Les travailleurs sociaux ? Ils «ont les plus grandes difficultés à ne pas assimiler totalement les personnes à leur acte» (p.20) Heureusement la grande psychanalyste était là pour nous rappeler à notre devoir ! Que l’absence de jugement moral soit la base du métier des professions sociales lui importe peu, tout comme par exemple le fondement de l’ordonnance de 1945 concernant l’enfance délinquante qui consiste justement à ne pas identifier le jeune qui transgresse la loi avec son acte. Madame Eliacheff a trouvé son «mauvais objet» et ne le lâche plus ... A la page suivante notre grande pédopsychiatre en rajoute: «Le travailleur social n’a pas à se substituer à l’enfant, mais l’aider à se construire avec ses parents tels qu’ils sont». Voilà un précepte révolutionnaire qui nous est ici révélé et qui va -n’en doutons pas- bouleverser nos pratiques qui jusqu’à présent se contentaient de culpabiliser les parents aux yeux de leurs enfants.

Le juge des enfants ? Lorsqu’il «se laisse dicter sa conduite par l’ASE (Aide Sociale à l’Enfance) celle-ci est vécue comme toute-puissante et ne peut être que persécutrice» (p.26) Chacun sait que les magistrats sont à la botte des services sociaux ... Non, madame Eliacheff, l’ASE assume ses responsabilités en défendant un point-de-vue technique. Dans certains cas le juge la suit, dans d’autres non. Il est important que les familles soient épaulées par un avocat qui vienne contrebalancer le pouvoir des services socio-éducatifs.

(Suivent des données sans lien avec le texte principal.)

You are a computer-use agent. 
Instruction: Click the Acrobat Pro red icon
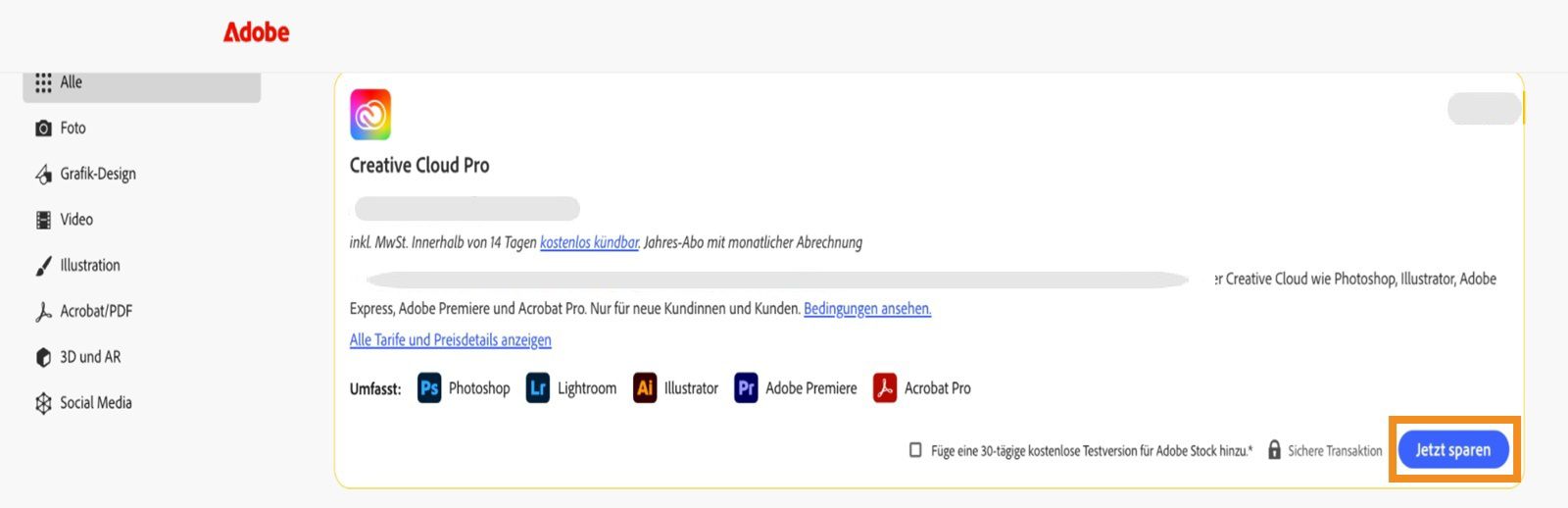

Mais il est tout aussi légitime que ces derniers défendent leur position, s’ils estiment l’enfant mis en danger par la décision du juge (en le réinterpellant ou en ayant recours à une procédure en Cour d’Appel).

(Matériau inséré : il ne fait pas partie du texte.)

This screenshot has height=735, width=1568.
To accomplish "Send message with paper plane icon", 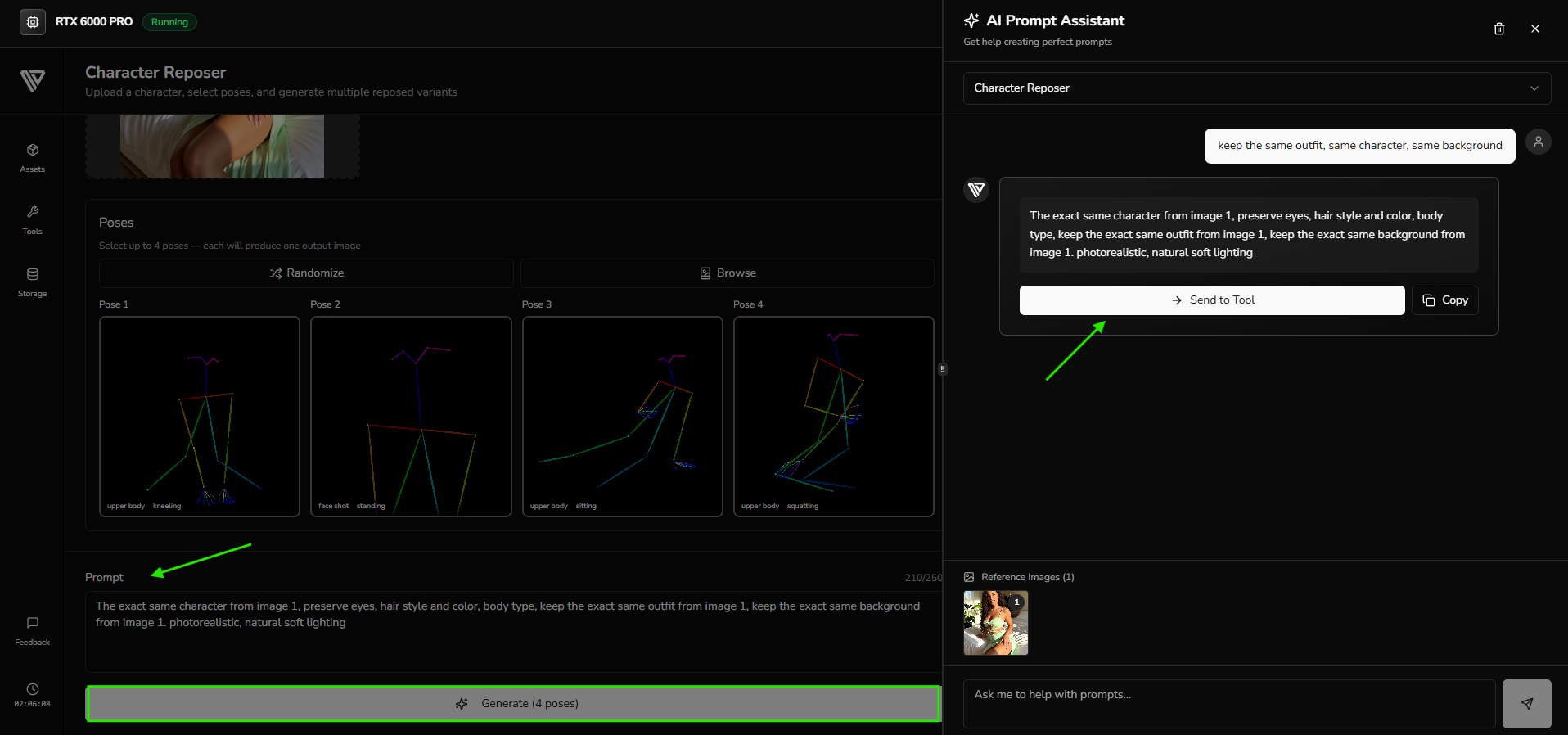I will (x=1526, y=704).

Les maternités ? «Je ne crois pas qu’un seul service d’obstétrique puisse prétendre qu’il traite ces femmes (qui accouchent sous x) comme des mères à part entière et ne les exclut pas, consciemment ou non, dans les faits ou dans les mots, de la communauté humaine» (p.40). Quand on méprise ainsi toute une profession, il ne faut pas se contenter de «croire», il faut le démontrer. Mais, c’est trop demander à Madame Eliacheff qui d’ailleurs quelques pages plus loin semble avoir trouver l’exception à sa généralisation; elle donne le détail d’une situation d’une femme bosniaque venant accoucher dans l’anonymat suite à un viol:  «Le nourrisson et sa mère ont fait l’objet de tous les soins de la maternité, et j’apprends incidemment, qu’un médecin a même donné son adresse personnelle à la mère et qu’il connaît son nom» (p.64)

L’ASE qui recueille une lettre ou une cassette de la mère abandonnante à l’intention de son enfant ? «Encore faut-il que par la suite, le personnel de l’ASE ait à coeur de conserver ces traces et que personne ne s’autorise à faire disparaître du dossier de l’enfant les éléments que la mère a choisi de laisser» (p.44). Comme disait la mère Denis «c’est bien vrai, ça !» Il y a tellement de gens négligeants ou mal intentionnés dans cette administration ...

Le dispositif de lutte contre l’enfance maltraitée ? «Nous sommes passés du déni systématique de la maltraitance intrafamiliale -un parent ne peut pas faire cela à son enfant- au soupçon systématique: tous les parents sont potentiellement maltraitants» (p.56) Il paraît même que plusieurs parents ont été traînés en correctionnelle pour avoir donné une claque à leur enfant ... Il paraît ...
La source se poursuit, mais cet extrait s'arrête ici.